Produce the records below again, word for word, but stop after the line that contains "Seashells (712, 343)".
═══ RECORDS SHOWN ═══
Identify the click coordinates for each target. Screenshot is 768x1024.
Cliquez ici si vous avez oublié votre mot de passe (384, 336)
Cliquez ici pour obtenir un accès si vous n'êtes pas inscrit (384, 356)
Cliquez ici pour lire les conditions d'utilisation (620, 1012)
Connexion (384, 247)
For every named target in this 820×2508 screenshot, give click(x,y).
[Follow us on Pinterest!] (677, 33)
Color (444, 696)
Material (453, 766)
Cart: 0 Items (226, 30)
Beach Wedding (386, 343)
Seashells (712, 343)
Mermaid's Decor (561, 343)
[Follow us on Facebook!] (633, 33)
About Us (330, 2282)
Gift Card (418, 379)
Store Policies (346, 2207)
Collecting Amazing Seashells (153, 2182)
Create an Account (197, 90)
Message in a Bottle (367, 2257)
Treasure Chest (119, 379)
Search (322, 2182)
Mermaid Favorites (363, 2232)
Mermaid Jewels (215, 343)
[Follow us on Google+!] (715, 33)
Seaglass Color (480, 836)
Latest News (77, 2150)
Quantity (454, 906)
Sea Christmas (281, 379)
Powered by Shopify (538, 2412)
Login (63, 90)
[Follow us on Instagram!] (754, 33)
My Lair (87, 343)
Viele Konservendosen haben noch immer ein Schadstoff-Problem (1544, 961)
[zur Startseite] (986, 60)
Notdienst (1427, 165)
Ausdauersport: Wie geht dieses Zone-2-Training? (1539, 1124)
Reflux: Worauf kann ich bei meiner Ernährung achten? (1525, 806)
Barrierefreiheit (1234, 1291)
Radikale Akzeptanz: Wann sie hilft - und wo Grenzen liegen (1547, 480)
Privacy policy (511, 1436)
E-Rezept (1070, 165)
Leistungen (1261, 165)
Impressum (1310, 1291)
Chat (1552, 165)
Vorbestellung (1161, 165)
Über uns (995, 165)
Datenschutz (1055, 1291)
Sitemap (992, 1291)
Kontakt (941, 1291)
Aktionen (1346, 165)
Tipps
═══
- **SOLUTION FOR THIS TASK**
Identify the click coordinates for each target. Screenshot is 768x1024.
Cliquez ici si vous avez oublié votre mot de passe (384, 336)
Cliquez ici pour obtenir un accès si vous n'êtes pas inscrit (384, 356)
Cliquez ici pour lire les conditions d'utilisation (620, 1012)
Connexion (384, 247)
For every named target in this 820×2508 screenshot, give click(x,y).
[Follow us on Pinterest!] (677, 33)
Color (444, 696)
Material (453, 766)
Cart: 0 Items (226, 30)
Beach Wedding (386, 343)
Seashells (712, 343)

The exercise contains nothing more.